'''

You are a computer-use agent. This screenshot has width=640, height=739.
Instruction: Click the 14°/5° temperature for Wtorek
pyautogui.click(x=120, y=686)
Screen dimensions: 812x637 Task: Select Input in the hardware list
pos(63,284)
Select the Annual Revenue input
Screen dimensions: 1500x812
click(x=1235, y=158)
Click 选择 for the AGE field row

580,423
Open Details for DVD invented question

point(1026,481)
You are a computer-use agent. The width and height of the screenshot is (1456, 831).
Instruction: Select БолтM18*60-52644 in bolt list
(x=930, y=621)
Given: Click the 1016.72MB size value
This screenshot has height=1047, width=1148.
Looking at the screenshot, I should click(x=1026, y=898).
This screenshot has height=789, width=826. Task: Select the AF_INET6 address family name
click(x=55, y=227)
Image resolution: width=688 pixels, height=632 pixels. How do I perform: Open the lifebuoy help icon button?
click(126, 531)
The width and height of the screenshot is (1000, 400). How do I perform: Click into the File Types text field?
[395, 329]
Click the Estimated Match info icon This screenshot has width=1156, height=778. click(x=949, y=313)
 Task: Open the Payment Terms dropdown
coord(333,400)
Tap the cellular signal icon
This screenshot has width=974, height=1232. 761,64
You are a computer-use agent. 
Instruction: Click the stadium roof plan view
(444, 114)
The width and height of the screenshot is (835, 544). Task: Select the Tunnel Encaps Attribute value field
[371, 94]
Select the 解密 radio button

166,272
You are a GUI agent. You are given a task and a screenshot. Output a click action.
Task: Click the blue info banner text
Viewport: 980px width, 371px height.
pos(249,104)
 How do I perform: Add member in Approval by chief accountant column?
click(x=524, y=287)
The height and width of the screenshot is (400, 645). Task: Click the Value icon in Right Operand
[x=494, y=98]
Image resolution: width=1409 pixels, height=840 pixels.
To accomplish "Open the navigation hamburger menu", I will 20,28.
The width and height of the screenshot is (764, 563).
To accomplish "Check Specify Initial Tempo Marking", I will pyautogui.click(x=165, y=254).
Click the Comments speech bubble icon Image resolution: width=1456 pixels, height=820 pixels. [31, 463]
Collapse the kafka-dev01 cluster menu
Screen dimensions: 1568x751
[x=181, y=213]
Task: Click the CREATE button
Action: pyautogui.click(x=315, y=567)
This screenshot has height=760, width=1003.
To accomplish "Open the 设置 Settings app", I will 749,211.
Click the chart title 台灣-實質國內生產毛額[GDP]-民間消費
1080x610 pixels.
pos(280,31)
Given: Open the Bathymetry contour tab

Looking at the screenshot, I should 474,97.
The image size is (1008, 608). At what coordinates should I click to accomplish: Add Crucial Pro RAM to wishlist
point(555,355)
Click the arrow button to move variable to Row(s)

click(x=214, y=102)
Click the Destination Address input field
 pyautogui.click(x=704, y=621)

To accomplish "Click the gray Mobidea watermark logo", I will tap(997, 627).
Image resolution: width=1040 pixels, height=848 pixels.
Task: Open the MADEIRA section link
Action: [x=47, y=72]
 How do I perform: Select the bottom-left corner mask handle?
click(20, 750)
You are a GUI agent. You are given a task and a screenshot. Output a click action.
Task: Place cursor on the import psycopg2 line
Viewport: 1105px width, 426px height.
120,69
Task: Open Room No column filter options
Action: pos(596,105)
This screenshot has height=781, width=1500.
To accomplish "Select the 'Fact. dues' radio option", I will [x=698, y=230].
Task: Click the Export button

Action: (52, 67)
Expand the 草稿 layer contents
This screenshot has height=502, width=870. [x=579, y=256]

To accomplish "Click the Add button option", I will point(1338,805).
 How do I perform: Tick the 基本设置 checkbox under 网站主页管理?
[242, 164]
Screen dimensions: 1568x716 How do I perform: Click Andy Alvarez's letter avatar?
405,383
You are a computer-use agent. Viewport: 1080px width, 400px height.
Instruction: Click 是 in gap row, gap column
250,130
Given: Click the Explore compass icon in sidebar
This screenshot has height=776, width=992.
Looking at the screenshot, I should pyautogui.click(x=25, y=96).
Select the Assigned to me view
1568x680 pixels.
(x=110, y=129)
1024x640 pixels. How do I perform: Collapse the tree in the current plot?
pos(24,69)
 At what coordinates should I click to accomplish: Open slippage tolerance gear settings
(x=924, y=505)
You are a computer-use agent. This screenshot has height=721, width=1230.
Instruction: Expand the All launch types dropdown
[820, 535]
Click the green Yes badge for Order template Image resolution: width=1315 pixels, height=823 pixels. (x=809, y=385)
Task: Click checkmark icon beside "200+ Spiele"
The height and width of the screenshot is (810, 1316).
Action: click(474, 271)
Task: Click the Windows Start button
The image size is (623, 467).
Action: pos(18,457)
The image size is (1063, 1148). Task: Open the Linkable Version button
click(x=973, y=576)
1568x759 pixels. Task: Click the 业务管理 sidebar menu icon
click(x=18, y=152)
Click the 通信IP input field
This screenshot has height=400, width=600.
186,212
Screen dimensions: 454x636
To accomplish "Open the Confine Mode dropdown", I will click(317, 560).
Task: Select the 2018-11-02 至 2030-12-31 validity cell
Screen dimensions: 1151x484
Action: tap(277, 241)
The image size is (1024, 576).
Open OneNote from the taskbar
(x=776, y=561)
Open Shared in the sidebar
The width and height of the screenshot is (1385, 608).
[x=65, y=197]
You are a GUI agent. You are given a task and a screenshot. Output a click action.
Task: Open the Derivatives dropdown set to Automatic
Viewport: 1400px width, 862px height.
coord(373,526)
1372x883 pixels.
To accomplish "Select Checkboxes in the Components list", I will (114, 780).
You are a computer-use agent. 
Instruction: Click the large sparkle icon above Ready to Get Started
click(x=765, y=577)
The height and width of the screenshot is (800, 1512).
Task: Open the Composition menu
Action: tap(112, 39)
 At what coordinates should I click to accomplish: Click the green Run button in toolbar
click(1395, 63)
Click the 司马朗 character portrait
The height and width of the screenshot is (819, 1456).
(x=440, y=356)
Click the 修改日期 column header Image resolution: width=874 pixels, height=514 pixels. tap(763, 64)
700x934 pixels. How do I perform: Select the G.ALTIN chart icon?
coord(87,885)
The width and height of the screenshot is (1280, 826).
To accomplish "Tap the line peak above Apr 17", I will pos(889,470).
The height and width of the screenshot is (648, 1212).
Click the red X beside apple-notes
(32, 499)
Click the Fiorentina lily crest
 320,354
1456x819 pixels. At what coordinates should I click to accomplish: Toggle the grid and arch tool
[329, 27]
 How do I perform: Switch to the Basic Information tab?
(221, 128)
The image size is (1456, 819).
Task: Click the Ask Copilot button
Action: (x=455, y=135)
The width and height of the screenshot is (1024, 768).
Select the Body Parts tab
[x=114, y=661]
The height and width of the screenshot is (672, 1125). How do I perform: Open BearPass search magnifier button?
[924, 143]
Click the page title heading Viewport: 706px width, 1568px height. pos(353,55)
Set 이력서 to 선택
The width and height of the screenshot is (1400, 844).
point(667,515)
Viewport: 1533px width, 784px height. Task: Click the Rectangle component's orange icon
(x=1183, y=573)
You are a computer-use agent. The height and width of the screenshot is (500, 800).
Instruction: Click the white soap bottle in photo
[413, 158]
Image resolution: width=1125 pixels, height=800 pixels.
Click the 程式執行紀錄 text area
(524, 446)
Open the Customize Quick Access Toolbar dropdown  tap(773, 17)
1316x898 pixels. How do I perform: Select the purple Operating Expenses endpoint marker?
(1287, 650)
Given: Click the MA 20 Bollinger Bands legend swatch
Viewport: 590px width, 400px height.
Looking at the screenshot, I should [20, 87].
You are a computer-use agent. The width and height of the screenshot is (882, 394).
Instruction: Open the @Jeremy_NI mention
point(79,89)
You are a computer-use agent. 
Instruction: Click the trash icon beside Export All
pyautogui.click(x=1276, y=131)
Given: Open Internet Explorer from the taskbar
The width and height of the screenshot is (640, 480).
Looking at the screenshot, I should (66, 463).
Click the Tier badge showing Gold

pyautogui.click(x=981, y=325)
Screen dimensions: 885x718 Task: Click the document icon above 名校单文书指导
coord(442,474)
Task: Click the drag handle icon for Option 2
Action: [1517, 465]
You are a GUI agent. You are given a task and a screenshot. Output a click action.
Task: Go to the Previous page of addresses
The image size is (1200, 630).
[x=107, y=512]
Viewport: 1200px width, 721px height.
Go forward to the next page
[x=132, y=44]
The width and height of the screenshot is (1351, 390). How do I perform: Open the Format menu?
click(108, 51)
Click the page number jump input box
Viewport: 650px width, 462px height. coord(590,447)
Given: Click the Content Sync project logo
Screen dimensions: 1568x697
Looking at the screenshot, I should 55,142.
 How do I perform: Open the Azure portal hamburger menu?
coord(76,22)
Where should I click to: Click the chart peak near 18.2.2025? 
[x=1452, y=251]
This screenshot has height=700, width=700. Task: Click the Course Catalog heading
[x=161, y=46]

'''

[PROBLEM TO SOLVE]
Rewrite the rows from the line with "This screenshot has height=700, width=700." through the end of the rows, swapping "Course Catalog" for "Class Catalog" and leaving everything else as it is.

[REPLY]
This screenshot has height=700, width=700. Task: Click the Class Catalog heading
[x=161, y=46]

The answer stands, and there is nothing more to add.